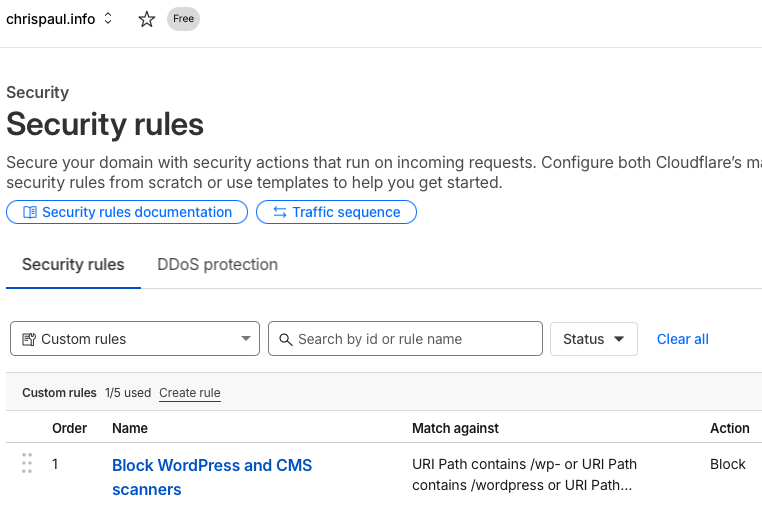Screen dimensions: 762x505
Task: Select the Security rules tab
Action: pyautogui.click(x=73, y=265)
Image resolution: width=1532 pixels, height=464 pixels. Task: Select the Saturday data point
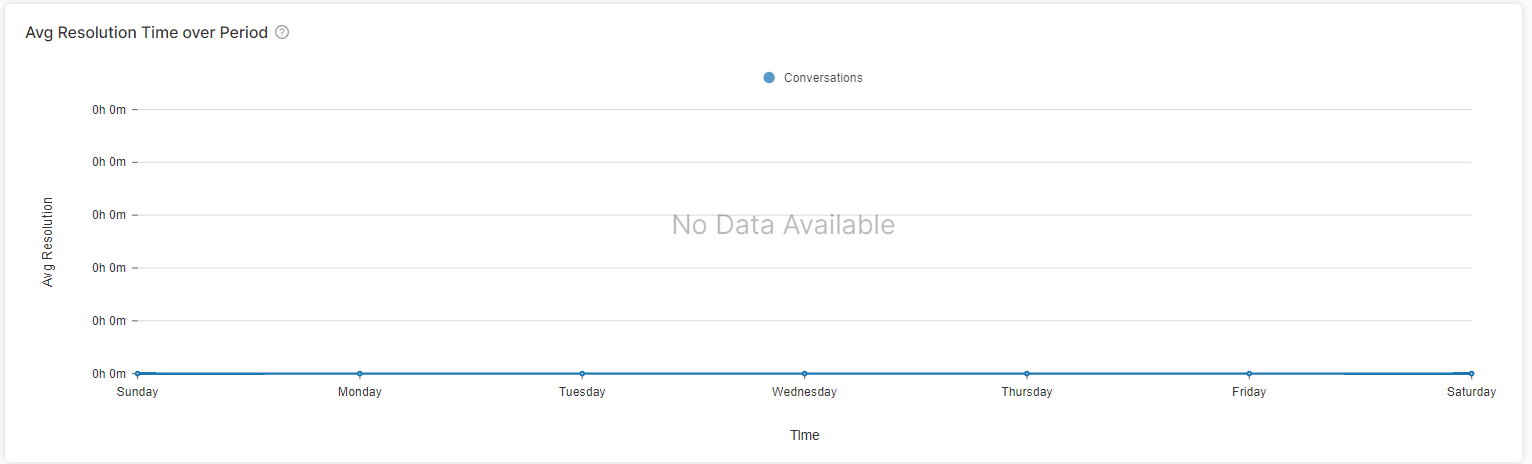click(x=1471, y=373)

----------------------------------------

• Required work: Report, in full, each line of the data above that contains the word "Task".

• Final result:
Task: Select the Security rules tab
Image resolution: width=1532 pixels, height=464 pixels. Task: Select the Saturday data point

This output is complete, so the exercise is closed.